=== Data under study ===

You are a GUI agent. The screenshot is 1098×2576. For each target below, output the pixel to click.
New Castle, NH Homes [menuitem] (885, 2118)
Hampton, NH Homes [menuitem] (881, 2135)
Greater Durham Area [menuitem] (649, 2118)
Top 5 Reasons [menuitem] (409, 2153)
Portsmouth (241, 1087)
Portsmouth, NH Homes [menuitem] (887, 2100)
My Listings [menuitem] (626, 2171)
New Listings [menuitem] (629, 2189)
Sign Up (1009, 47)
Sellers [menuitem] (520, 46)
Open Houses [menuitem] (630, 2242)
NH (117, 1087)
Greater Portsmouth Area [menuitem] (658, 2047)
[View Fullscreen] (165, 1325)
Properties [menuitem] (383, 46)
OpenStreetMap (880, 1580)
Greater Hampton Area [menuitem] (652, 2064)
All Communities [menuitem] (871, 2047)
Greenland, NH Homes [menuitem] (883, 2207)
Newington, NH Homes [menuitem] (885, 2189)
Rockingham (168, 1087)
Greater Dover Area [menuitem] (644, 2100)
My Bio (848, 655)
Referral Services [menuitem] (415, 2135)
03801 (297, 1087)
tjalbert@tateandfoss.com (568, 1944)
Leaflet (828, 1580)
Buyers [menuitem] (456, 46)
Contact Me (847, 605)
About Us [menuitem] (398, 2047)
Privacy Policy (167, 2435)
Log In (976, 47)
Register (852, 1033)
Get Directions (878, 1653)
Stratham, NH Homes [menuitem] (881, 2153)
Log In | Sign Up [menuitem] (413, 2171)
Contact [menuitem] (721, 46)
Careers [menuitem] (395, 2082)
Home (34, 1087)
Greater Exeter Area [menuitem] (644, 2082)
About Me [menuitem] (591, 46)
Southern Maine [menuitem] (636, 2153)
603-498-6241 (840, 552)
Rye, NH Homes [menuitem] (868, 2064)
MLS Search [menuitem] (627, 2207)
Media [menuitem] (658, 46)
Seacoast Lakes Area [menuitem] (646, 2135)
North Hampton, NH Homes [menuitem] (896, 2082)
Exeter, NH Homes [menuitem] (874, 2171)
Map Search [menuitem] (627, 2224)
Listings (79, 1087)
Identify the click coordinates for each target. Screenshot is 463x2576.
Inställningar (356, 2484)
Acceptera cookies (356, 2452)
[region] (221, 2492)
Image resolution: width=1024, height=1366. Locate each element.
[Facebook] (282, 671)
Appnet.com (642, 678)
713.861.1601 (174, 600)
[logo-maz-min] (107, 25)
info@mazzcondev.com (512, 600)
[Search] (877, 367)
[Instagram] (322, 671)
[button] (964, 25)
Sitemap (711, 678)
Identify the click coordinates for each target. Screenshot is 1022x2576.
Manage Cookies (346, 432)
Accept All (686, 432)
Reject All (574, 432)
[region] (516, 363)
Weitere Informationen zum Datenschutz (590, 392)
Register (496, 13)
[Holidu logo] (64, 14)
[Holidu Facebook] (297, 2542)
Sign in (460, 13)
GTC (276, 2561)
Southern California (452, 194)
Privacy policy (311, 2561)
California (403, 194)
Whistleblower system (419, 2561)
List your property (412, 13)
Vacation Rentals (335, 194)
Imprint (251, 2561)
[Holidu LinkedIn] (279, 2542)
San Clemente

===

■ Required work:
Each line above that has the word "click" must be copied.

■ Result of the task:
You are a GUI agent. The screenshot is 1098×2576. For each target below, output the pixel to click.
Identify the click coordinates for each target. Screenshot is 463x2576.
Identify the click coordinates for each target. Screenshot is 1022x2576.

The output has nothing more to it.